• **PROBLEM DESCRIPTION**
Pull out each line in the entries below that contains the word "coordinates". Case counts.

★ ★ ★

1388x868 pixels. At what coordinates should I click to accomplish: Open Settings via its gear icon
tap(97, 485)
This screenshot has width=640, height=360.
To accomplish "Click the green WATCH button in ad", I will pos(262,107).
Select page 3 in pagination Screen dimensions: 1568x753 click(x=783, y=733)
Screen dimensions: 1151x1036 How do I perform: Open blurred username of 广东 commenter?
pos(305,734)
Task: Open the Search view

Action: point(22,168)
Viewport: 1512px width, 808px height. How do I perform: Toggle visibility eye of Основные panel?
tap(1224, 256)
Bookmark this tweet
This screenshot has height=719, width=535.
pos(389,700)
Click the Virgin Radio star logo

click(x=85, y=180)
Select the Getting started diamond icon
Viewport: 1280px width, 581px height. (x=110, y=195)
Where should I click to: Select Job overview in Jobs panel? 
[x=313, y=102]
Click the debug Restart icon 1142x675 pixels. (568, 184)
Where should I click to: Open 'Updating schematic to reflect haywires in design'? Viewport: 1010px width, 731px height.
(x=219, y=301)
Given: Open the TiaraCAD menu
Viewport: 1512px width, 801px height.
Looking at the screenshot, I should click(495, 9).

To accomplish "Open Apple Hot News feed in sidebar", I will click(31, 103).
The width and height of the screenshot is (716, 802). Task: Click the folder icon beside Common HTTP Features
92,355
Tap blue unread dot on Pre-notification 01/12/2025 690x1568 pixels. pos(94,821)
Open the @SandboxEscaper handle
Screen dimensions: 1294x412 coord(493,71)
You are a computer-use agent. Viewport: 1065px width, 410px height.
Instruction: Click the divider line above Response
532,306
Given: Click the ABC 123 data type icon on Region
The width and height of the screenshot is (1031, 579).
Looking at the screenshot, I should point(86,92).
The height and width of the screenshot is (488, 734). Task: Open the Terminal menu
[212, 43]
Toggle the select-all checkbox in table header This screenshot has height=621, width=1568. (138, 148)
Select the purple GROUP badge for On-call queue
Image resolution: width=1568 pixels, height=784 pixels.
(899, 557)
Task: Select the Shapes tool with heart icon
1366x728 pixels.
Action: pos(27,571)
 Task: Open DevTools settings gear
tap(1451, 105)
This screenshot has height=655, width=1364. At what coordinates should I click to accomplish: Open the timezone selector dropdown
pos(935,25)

★ ★ ★

• **SOLUTION TO THIS TASK**
1388x868 pixels. At what coordinates should I click to accomplish: Open Settings via its gear icon
This screenshot has height=655, width=1364. At what coordinates should I click to accomplish: Open the timezone selector dropdown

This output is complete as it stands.